ZU LESENDER TEXT
Aber wo Licht ist, ist bekanntlich auch Schatten. Die gleichzeitige Regulierung der Finanzmarktaktivitäten der Banken hat diesen die Refinanzierung erschwert und damit in vielen Bereichen die Marktliquidität verringert, mit negativen Folgen für Preisbildung und Volatilität. Gleichzeitig profitieren Schattenbanken damit von einer strikteren Bankenregulierung.

In Deutschland nur geringe Risiken

Nach wie vor fällt es schwer, eine globale Analyse des Schattenbankensektors in regional vergleichbarer Differenzierung durchzuführen. Dafür ist zum einen die große Heterogenität zwischen den Regionen, aber wie in Europa auch innerhalb einer Region verantwortlich. Hinzu kommen die nach wie vor bestehenden großen Unterschiede in der statistischen Erfassung.  

Auch in Deutschland ist deshalb nur eine sehr rudimentäre Befassung mit dem Schattenbankensektor möglich. Gemäß dem jüngsten Jahresgutachten des Sachverständigenrates betrug in Deutschland zum ersten Quartal 2017 der Anteil des Schattenbankensektors (gemessen als Investmentfonds plus sonstige Finanzinstitute) am Geldvermögen aller finanziellen Kapitalgesellschaften 17,6 % und lag damit deutlich unter dem Durchschnitt des Euro-Raums von 42,5 %. Zwar ist er im Zeitablauf auch gewachsen, er ist jedoch im internationalen Vergleich nach wie vor eher klein.

Auch unter Risikogesichtspunkten kann der Schattenbankensektor in Deutschland als eher robust eingestuft werden. Dies ist in erster Linie auf seine Zusammensetzung zurückzuführen. Zum Schattenbankensystem zählen nach der eher konservativen Definition der Bundesbank im Inland aufgelegte Investmentfonds (einschl. Hedgefonds und Exchange Traded Funds), Geldmarktfonds und sonstige Finanzinstitute. Der Investmentfondssektor stellt mit etwa zwei Drittel den größten Teil des deutschen Schattenbankensektors, sein Wachstum ist jedoch nach einer Studie der Deutschen Bundesbank zu 84 % auf Wertsteigerungen des Fondsvermögens und lediglich zu 16 % auf Netto-Mittelzuflüsse zurückführen. Die Anteile von Geldmarkt- und Hedgefonds – die in besonderem Umfang zur Finanzkrise beigetragen haben – sind in Deutschland mit jeweils unter 1 % sehr gering.

ZU ERLEDIGENDE AUFGABE
Führen Sie den Text über den Schattenbankensektor im Anschluss an seinen letzten Satz fort. Die anschließenden Zeilen sind eigenständiges Material und gehören nicht zum Text über den Schattenbankensektor.

QUELLENMATERIAL
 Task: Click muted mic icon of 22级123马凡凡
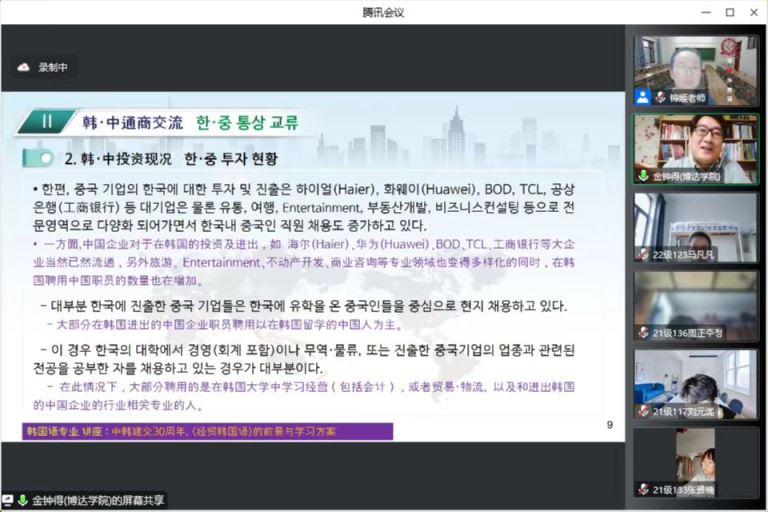tap(643, 254)
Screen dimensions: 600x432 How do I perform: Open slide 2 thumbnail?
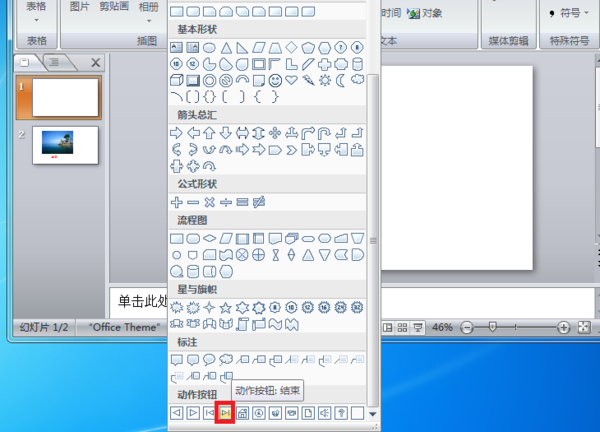coord(65,144)
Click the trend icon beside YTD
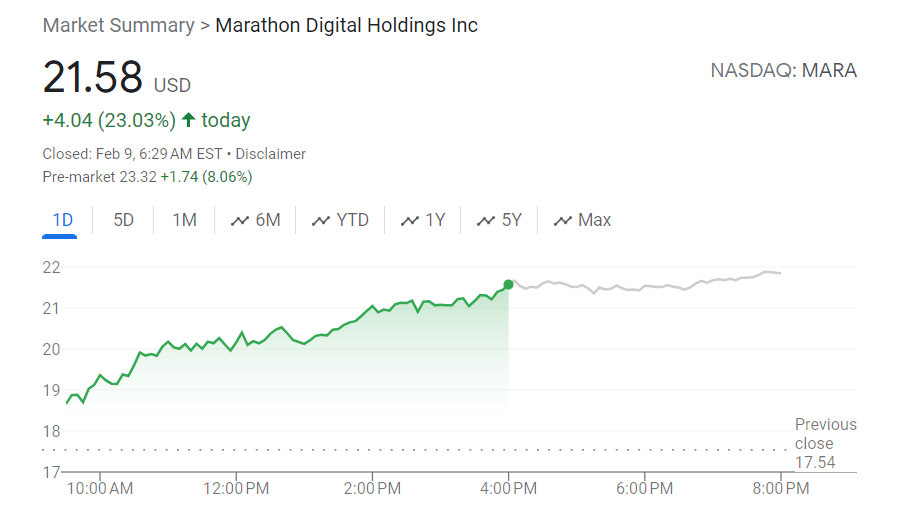The height and width of the screenshot is (507, 915). click(321, 221)
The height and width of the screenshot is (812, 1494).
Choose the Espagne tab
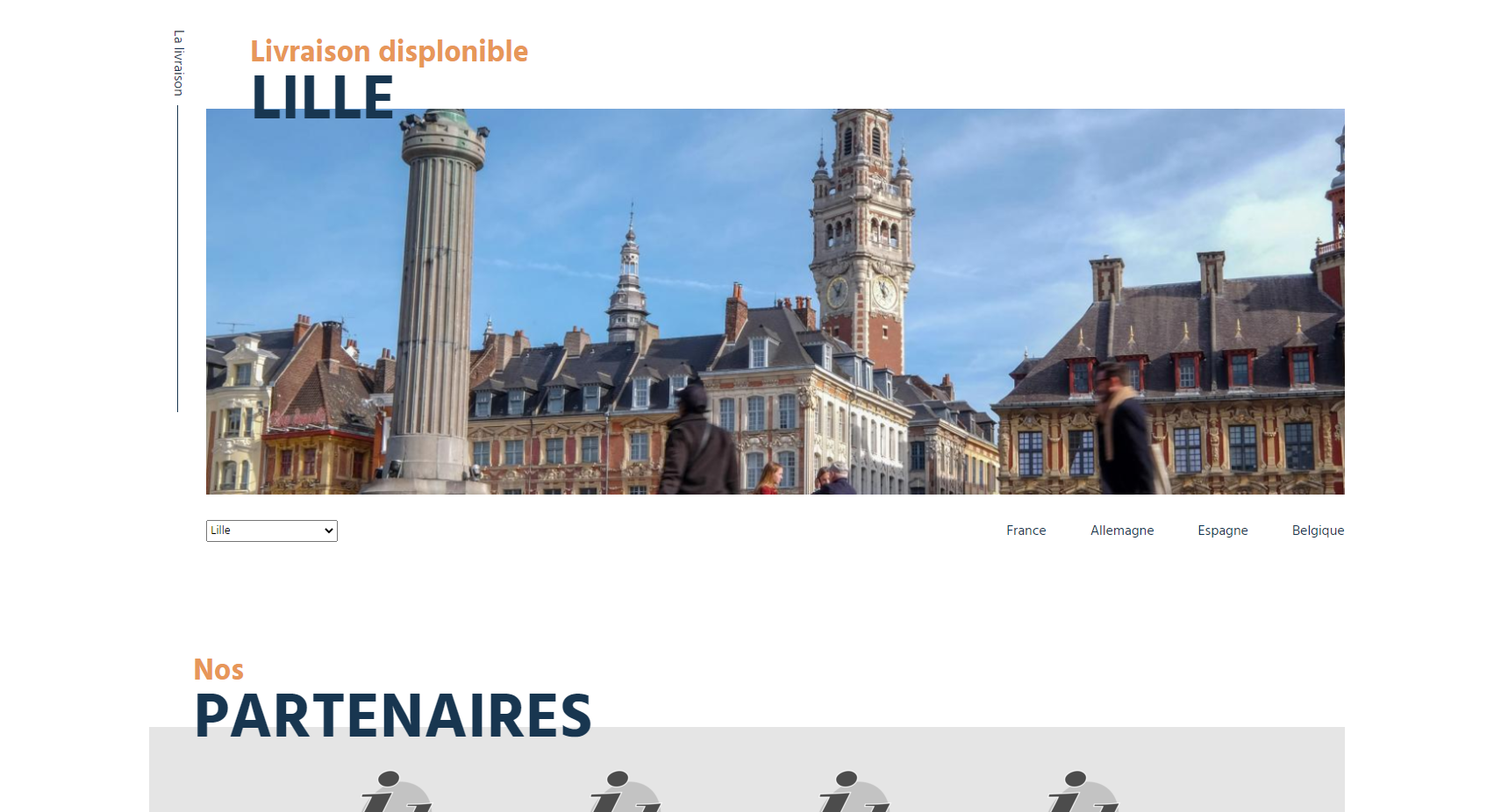(x=1223, y=531)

GELÖSTE AUFGABE
Neue Dynamik in den Emerging Markets

Ein stärkeres Augenmerk verdienen dagegen die Schattenbankensysteme in den Volkswirtschaften der Emerging Markets. Hier hat der Umfang der Kreditvermittlung außerhalb des Bankensektors spürbar zugenommen. Eine solche Entwicklung ist durchaus mit der erforderlichen Vertiefung der Finanzmärkte in diesen Ländern vereinbar. Allerdings verweist insbesondere die stark gewachsene Bedeutung des Schattenbankensystems in China auf mögliche neue systemische Risiken. Je nach Abgrenzung hat der chinesische Schattenbankensektor zwischen 2012 und 2016 zwischen 64 % und 170 % zugenommen.

Internationale Regulierung war erfolgreich

Gerade die Verlagerung der Dynamik des Schattenbankensystems in die Emerging Markets ist ein wichtiger Beleg dafür, dass die globale Synchronisierung von Regulierung und Aufsicht weiter vertieft werden muss und nationale Alleingänge eher zu einer Zunahme der Risiken führen würde. Die nach der Finanzkrise eingeleitete international abgestimmte Regulierung und Beaufsichtigung des Schattenbankensektors sollte dafür die Benchmark sein.

Position des Bankenverbandes

  • Die aktuelle Entwicklung ist nicht als Beleg dafür anzusehen, dass die Arbeit bereits getan ist. Noch kann nicht mit Sicherheit gesagt werden, ob die Anreize für die mit hohen Risiken behafteten Schattenbankgeschäfte bereits vollständig beseitigt wurden.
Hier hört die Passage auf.